Saved data entries
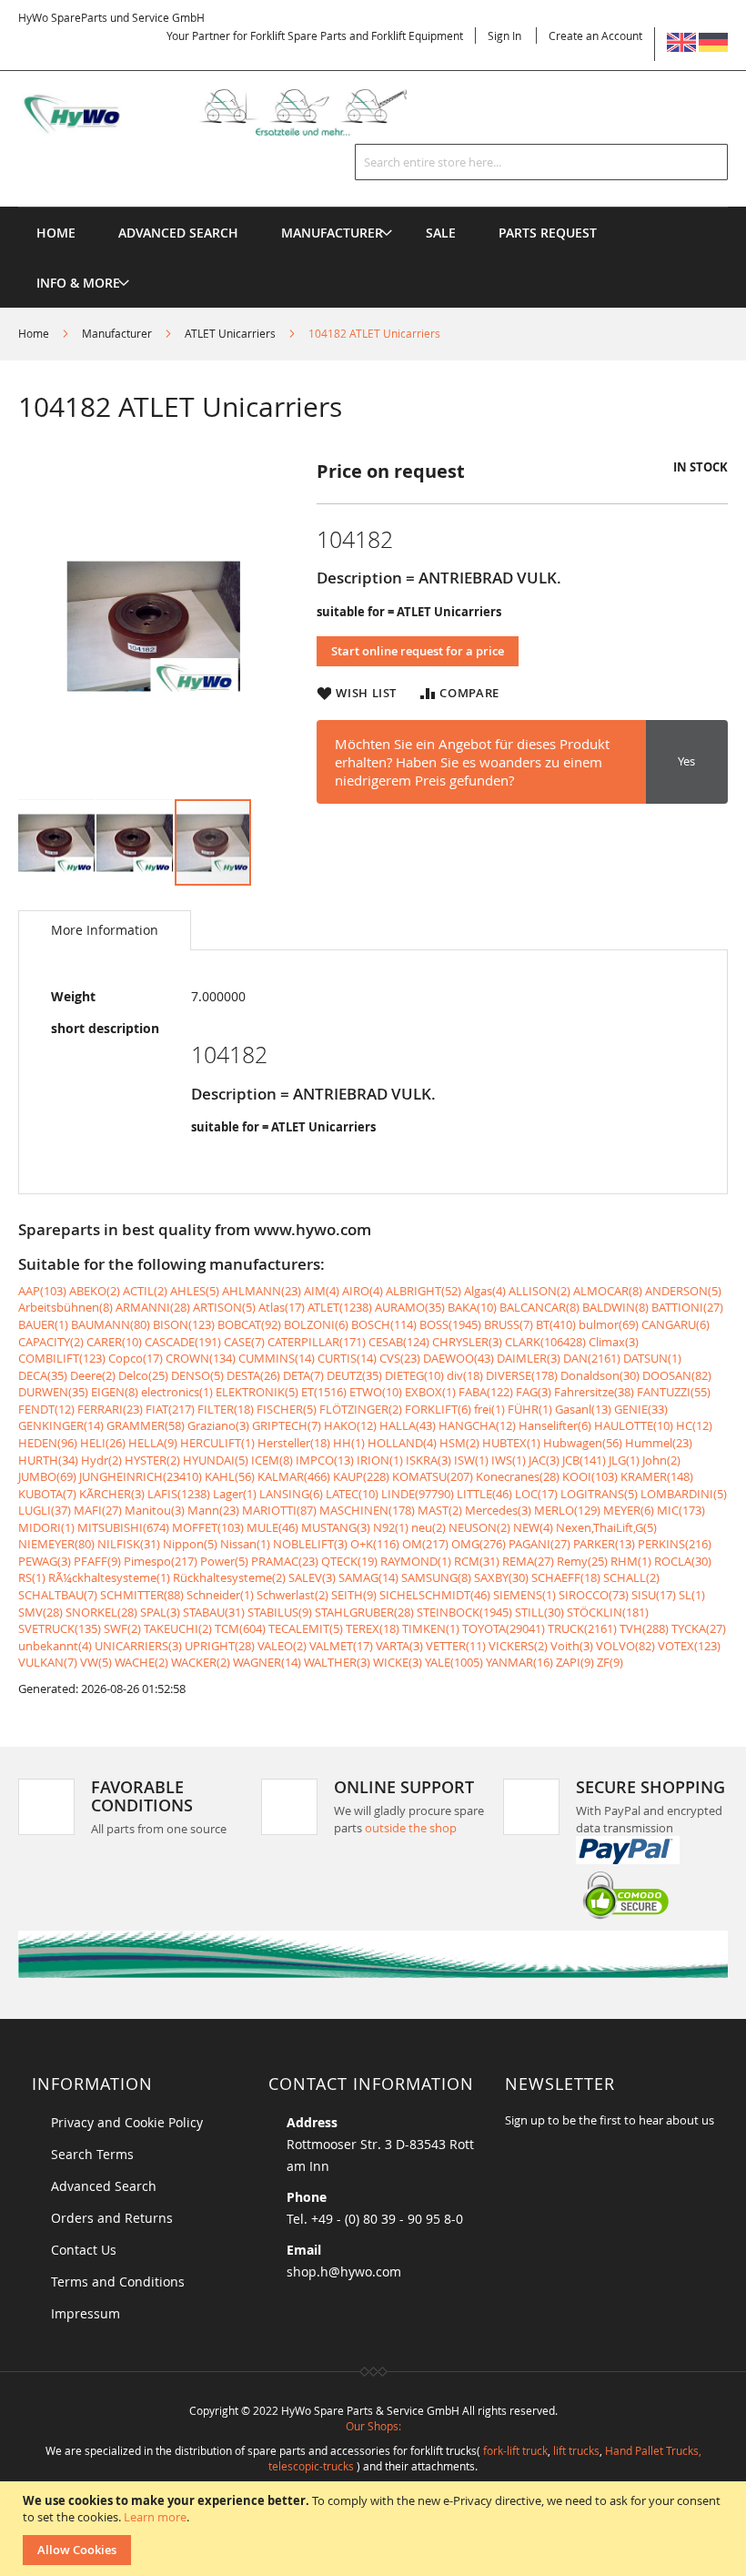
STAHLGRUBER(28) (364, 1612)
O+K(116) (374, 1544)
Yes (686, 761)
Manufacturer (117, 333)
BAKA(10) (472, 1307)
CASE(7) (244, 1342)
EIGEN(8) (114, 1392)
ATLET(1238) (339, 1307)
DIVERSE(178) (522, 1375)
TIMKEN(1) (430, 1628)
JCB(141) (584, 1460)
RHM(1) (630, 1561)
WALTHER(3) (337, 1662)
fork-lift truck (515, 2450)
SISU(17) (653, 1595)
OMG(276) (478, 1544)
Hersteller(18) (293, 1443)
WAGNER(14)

Task instructions
Make an exact copy of every entry above, but keep the pictures out of it.

Response to the task
STAHLGRUBER(28) (364, 1612)
O+K(116) (374, 1544)
Yes (686, 761)
Manufacturer (117, 333)
BAKA(10) (472, 1307)
CASE(7) (244, 1342)
EIGEN(8) (114, 1392)
ATLET(1238) (339, 1307)
DIVERSE(178) (522, 1375)
TIMKEN(1) (430, 1628)
JCB(141) (584, 1460)
RHM(1) (630, 1561)
WALTHER(3) (337, 1662)
fork-lift truck (515, 2450)
SISU(17) (653, 1595)
OMG(276) (478, 1544)
Hersteller(18) (293, 1443)
WAGNER(14)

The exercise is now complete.